In the summer of ‘98, a weekend with my father spent emptying the garage was well rewarded with my very own copy of the original StarCraft. That weekend kickstarted almost two decades of passionate gaming, culminating in founding a college club that went undefeated in the North American StarCraft II collegiate circuit during the 2012 regular season. In the last five years, I’ve been involved in all aspects of competitive gaming, and have done my best to grow this funny little thing called esports.
If you don’t know what esports is by now, don’t worry—you will soon. With close to 20% of the global population playing videogames, gaming is one of the fastest-growing industries ever. Last year, the videogaming industry netted over $100 billion, edging out both the film industry and the television industry. The advent of free-to-play and freemium payment models, along with accessibility through mobile and browser-based platforms, have skyrocketed gaming from a niche hobby to a recreation that anyone can enjoy. The wide range of games currently on the market, from Call of Duty to Candy Crush to Game of Thrones, is a testament to the wider audience that gaming is growing into.
This wider audience means that a lot more people are playing games now more than ever before, and that’s where esports comes in. It’s natural when groups of people are sharing the same activity for competition to take place. This can be as large as a global competition like the Olympics, or as small as a battle between brothers to see who is the best at playing air hockey in their garage. Esports is simply that spirit of competition inviting itself into the ever-expanding gaming culture.
The history of esports is inherently tied into the technology available to the videogames. Beginning in the 1970’s, arcade machines stepped into the role previously held by pinball machines and fair games, allowing people to play against others, but now through video games. Consoles in the 80s, led by the Nintendo Entertainment System, popularized gaming at home, but the lack of an ability to connect with other gamers outside hometowns meant that often, the stiffest competition was somebody from your school.
All that changed with the advent of home Internet connections. PC gaming was the first to benefit, with StarCraft: Brood War being the prime example of online gaming, especially in South Korea, but consoles weren’t far behind. By the mid-2000s, every major console had a developer-run network to connect to that allowed them to play against others. Nowadays, the Internet has become so ingrained into gaming that Microsoft tried to introduce an “always connected” model, while Sony is currently introducing a product to the market that lets you play games completely over the Internet, without even owning a console.
Gamers have flocked to the Internet, then, to match wits and strategies against the best the world has to offer.

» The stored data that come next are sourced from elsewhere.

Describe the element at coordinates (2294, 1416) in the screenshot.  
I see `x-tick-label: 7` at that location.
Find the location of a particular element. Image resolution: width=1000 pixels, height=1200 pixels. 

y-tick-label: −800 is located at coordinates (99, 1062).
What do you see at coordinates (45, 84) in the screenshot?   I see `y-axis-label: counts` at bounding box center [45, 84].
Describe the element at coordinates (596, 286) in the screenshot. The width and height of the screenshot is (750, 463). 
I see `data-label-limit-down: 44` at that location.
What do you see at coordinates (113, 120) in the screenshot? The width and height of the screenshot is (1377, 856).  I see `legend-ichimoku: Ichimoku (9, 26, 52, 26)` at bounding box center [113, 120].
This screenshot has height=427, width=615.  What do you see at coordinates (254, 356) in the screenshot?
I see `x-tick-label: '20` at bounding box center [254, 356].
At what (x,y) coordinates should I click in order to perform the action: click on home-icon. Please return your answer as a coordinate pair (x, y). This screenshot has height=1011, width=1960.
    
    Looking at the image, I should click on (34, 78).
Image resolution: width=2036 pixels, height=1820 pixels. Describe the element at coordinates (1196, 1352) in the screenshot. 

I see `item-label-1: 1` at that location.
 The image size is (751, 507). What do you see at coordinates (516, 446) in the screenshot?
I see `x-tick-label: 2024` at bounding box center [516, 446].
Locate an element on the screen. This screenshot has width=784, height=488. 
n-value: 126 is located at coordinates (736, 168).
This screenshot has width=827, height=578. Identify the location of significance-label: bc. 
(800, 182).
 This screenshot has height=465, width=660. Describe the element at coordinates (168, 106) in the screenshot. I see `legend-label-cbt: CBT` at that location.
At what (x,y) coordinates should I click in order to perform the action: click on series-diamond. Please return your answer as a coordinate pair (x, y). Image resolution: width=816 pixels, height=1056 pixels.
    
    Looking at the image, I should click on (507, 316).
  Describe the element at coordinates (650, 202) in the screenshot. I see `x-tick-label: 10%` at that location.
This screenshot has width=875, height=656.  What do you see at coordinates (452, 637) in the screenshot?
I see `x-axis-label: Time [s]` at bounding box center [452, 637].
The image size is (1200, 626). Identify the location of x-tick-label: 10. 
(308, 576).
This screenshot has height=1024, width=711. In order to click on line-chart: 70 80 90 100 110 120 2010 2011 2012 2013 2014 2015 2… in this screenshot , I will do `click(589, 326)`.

Some games, like Titanfall and League of Legends, are almost exclusively built for online multiplayer. Eager to share their skill, gamers have embraced streaming websites like Twitch, whether it’s showing off their headshots or speedruns. And now, with increasing regularity, game titles have their own leagues and invitationals, where the best of the best compete against each other in studios and stadiums around the world.
If anything, mainstream media is starting to get more and more involved in esports. ESPN is starting to air the biggest tournaments with regularity, while Conan has regular Twitch broadcasts. The marketing appeal is real, and esports is particularly well suited to a demographic that is very hard for traditional media to reach—cord cutters and cord nevers, traditionally millennial males. The mainstream media will only want to add esports to their offerings more as this demographic grows up, get higher-paying jobs, and starting families.
Most importantly, esports finally gives a massive tech industry relatable personalities. Instead of abstract “I’m a PC” campaigns, companies will be able to present well-known esports stars that actually use their products. Last century’s Air Jordans give way to this century’s controllers, motherboards, and head phones.
For these companies, now more than ever is the time to invest when it comes to esports. The last five years have seen incredible growth within esports, both on and off the “field.” Leagues have been established, like Riot Games’ League of Legends Championship Series, with set rules and reliable broadcasts, allowing for storylines and rivalries to develop between teams and players. This has also allowed rules and standards to exist, punishing cheaters and match-fixers, a long-time problem when competitions regularly happen exclusively online.
Similarly, technology within video games has both increased the ability to air and customize broadcasts of these competitions, while developers have worked hard to integrate streaming directly into the games and consoles, recognizing the impact of streaming as advertising. The esports community has also seen professionals develop similar roles as seen in traditional sports, including commentators, producers, translators, and journalists, mirroring the growth of sporting entertainment in North America in the 20th century.
It’s clear that the future of esports is a bright one. With gaming growing continually integrated to our lives, on our phones and through social media, more people will identify with videogames and respect those that dedicate themselves to playing well. Much like sports has shown us, the stories of passionate people can join together communities like no other. And while esports may not have the tradition that comes along with traditional sports, it’s growing richer each and every day.